People who are in their 30s or older probably remember how their parents and teachers probably warned them about "stranger danger" while growing up. Many children were taught that they weren’t supposed to talk to people they didn’t know and were told to run away and tell a trusted adult if someone tried to get them to get into their car.
Today, however, it’s not nearly as clear who the "strangers" are, especially in the world of social media. Parents who didn’t grow up with computers -- let alone Facebook , Twitter  and Tumblr  -- might feel ill-equipped to help their children stay safe in the online world.
In an effort to help parents, Megan Moreno , who is a member of the Division of Adolescent Medicine at Seattle Children's Hospital and an associate professor of pediatrics at the University of Washington, has written a book that serves as a guide to protecting children from the dangers of the online world. The book is called "Sex, Drugs 'n Facebook . . .: A Parent's Toolkit for Promoting Healthy Internet Use ."
While the public has moved from being passive consumers of information on the Web to content producers on social media, Moreno said that these opportunities also have a downside.
“So many methods of traditional media, we talked about messages being created by corporations and then, sort of ‘injected into’ our youth. It was really one-directional. And now, youth are creators and consumers," she said.
While this development might not seem very significant, Moreno said that "one way that that impacts youth is that the messages that they view are more likely to be powerful because now you’re combining the influence of media along with another big influence for teens, which is peer pressure."
Of course, children of all ages need and can benefit from guidance for their online activity and to navigate the world of social media. One of the most challenging ages for parents on this topic is likely to be middle adolescence, what Moreno describes as the teen years spent in high school. That’s because those young people are still living at home, but often feel a real need to try on and try out identities and ways to express themselves.
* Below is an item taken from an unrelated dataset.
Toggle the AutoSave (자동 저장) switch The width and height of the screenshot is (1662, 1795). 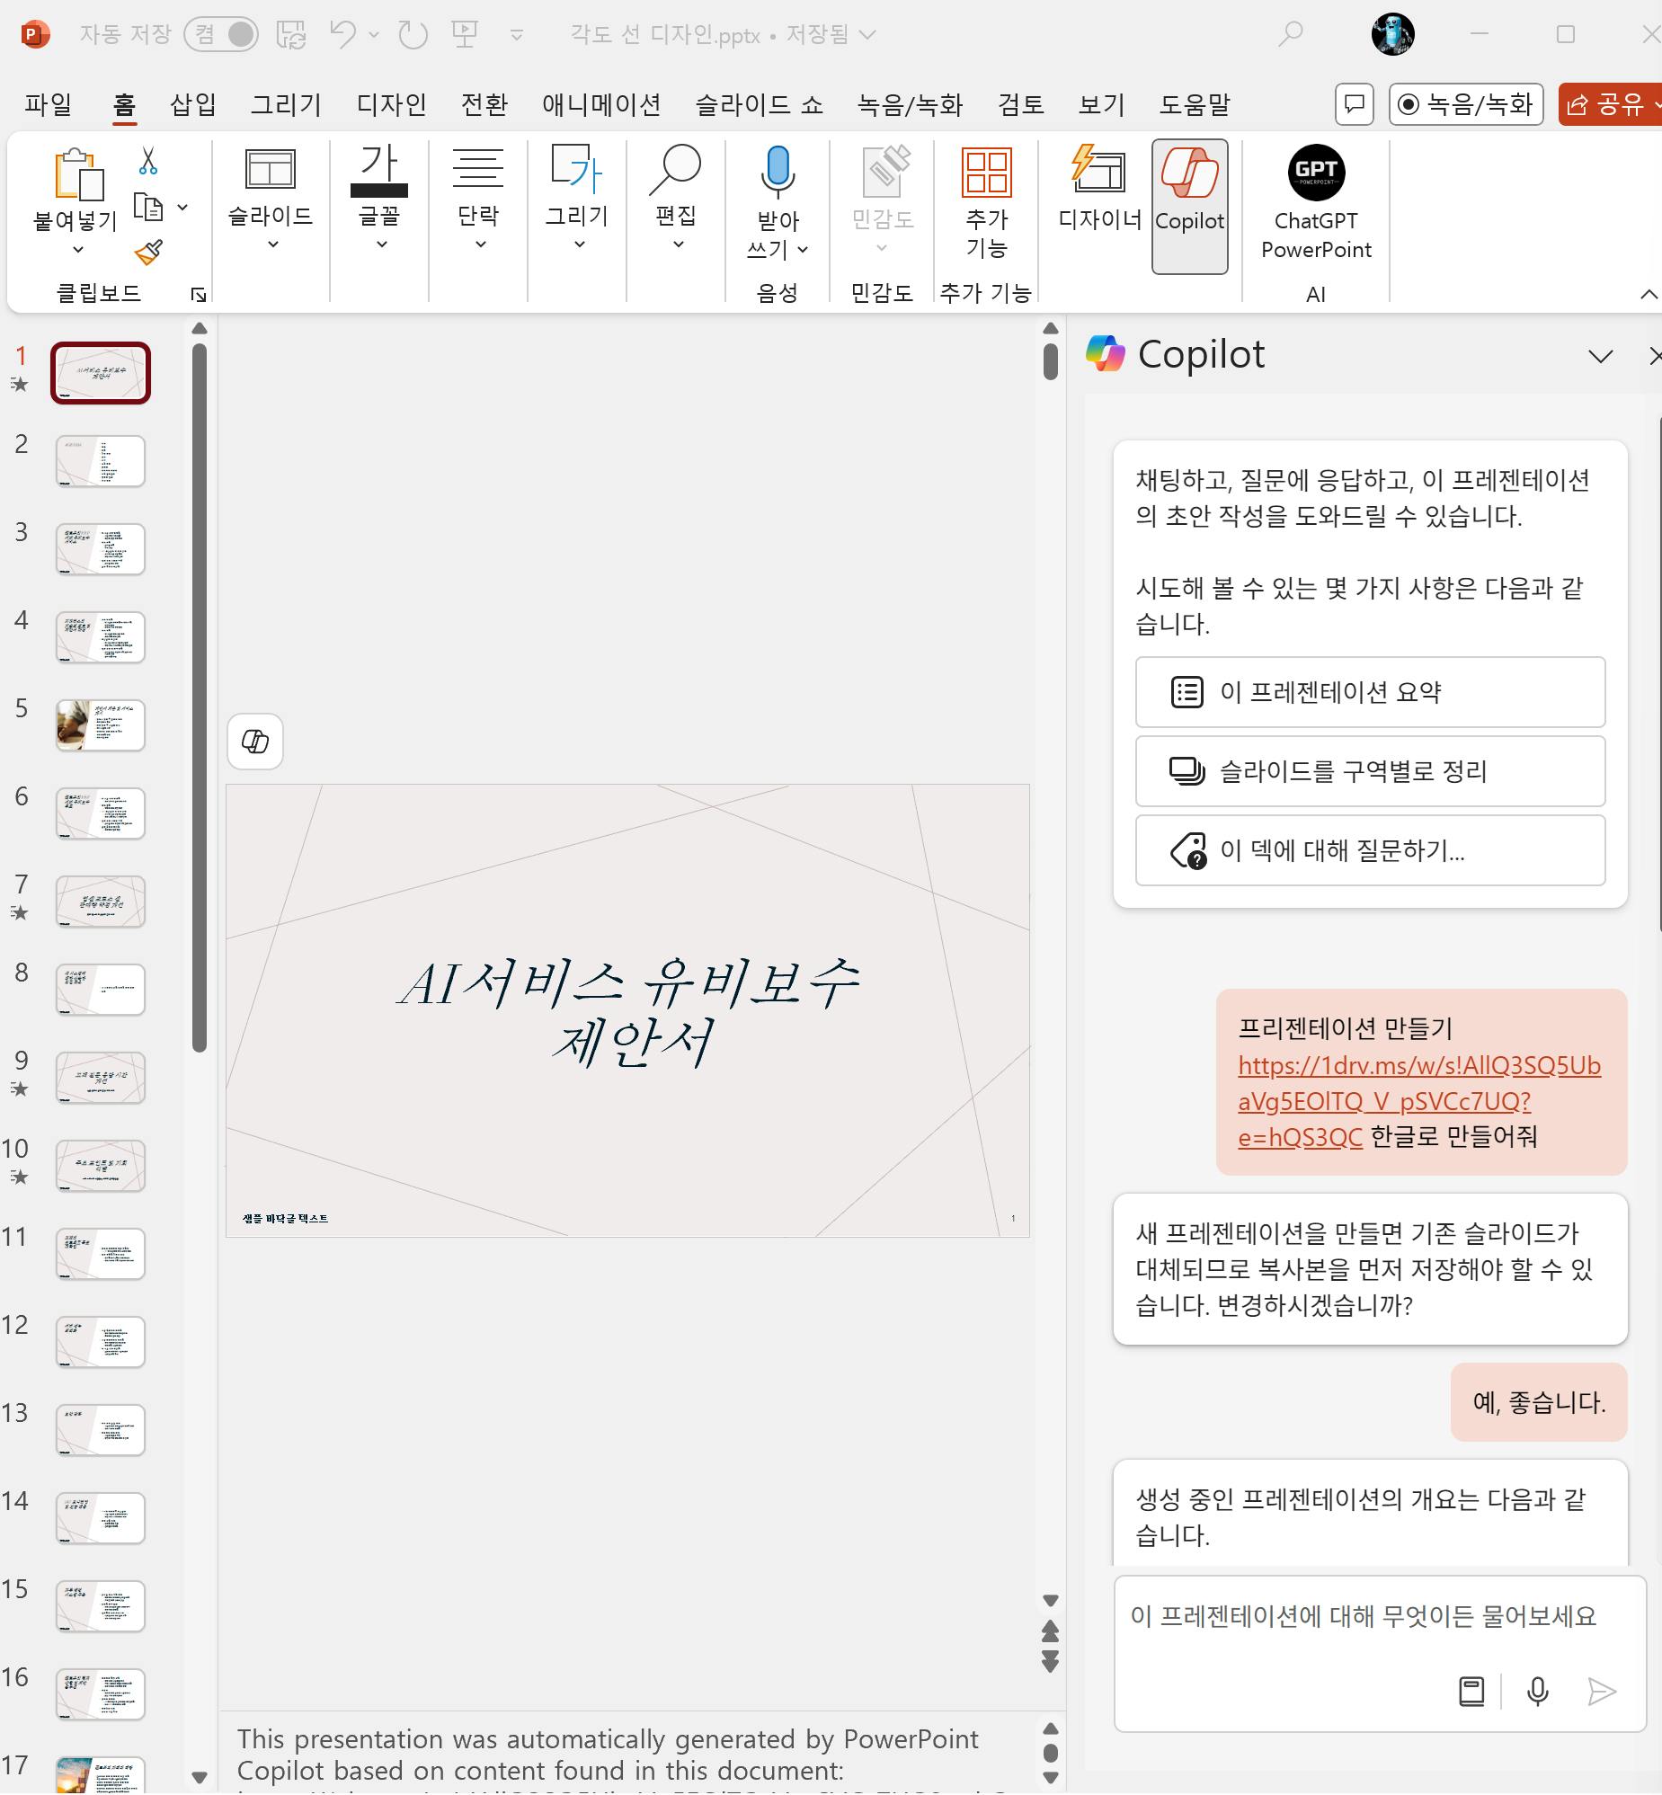[x=221, y=34]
"Developmentally, that time of adolescence is usually the time when teens are most pushing for independence, and most wanting to really distinguish themselves as individuals separate from their families," she said.
But issues sometimes arise because the way that they tend to identify themselves is usually tied closely to their peer group, she said.
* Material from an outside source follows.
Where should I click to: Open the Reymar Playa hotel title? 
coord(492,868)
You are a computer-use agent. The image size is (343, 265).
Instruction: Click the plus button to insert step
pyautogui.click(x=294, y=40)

Social media, like Facebook, seems made-to-order for the needs and desires of this age group. Moreno pointed out that Facebook allows users to create their own identity and shape the image that they project, while also providing a way to connect and interact with peers. She said she has heard from adolescents with whom she has worked that spending time on social media, even if it’s at home, gives them a sense of independence and a means to feel like they have an existence and identity outside of their role in the family.
But as adults, parents know that those positives that come with social media use also come with some potential negatives. Moreno said she wants to help parents find a good balance between safety for young people and giving them room to spread their wings.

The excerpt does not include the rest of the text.